Artists, teachers, students and anyone interested in scientific exploration are invited to experience current research at the University of Arizona through this unique exhibition!

All images were taken by students, staff and faculty of the University of Arizona and Arizona State Museum. The exhibition is mounted with financial assistance from the National Science Foundation/University of Arizona Integrative Graduate Education and Research Traineeship (IGERT) program in archaeological science.

View a Video Podcast of a Visit to the Exhibition with Co-curator David Killick

Sample Images from the Exhibition

Magnified linen fibers from the Shroud of Turin

Magnified linen fibers from the Shroud of Turin, image by Rachel Freer, visiting research fellow, Arizona State Museum

The Shroud of Turin has been the source of much controversy over the last couple of decades. It had been requested that the specific sample radio carbon dated by the Arizona Accelerator Mass Spectrometry Laboratory be examined for authenticity. Polarized Light Microscopy was used to confirm that the major fiber content of the sample is linen.

Micrograph of 17th Century slag

Slag from 17th century New Mexico workshop; image by Noah Thomas, recent PhD recipient in anthropology

The slag sample pictured here was recovered from the 17th century Spanish Colonial metal smelting workshop at the Pueblo of Paa-ko in New Mexico. The rosette in this transmitted light image is tridymite, a form of silica formed at high temperatures, indicating that the metallurgy practiced at this site used a forced draft capable of sustaining temperatures above 1000° C.

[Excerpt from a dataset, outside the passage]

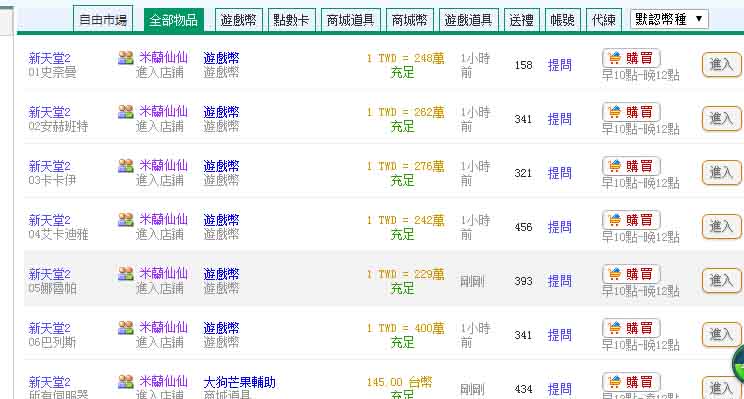Click 提問 link in 02安赫班特 row
This screenshot has width=744, height=399.
tap(559, 119)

Slag from ancient iron smelting in Madagascar

Slag from ancient iron smelting in Madagascar; image by David Killick, UA professor of anthropology

A metallurgical slag from ancient iron smelting in Madagascar. A thin slice was glued to a glass slide and polished to a thickness of only 0.03 mm. It is photographed here at a magnification of 200x in cross polarized transmitted light. All of the brightly colored crystals are of the same mineral (an iron silicate called fayalite) but display different colors because the lattices of each crystal are at different angles to the plane of the section. The black network within the fayalite crystals is of a second mineral, an iron-aluminium spinel called hercynite, that crystallized at the same time as the fayalite, giving rise to complex intergrowths of the two minerals.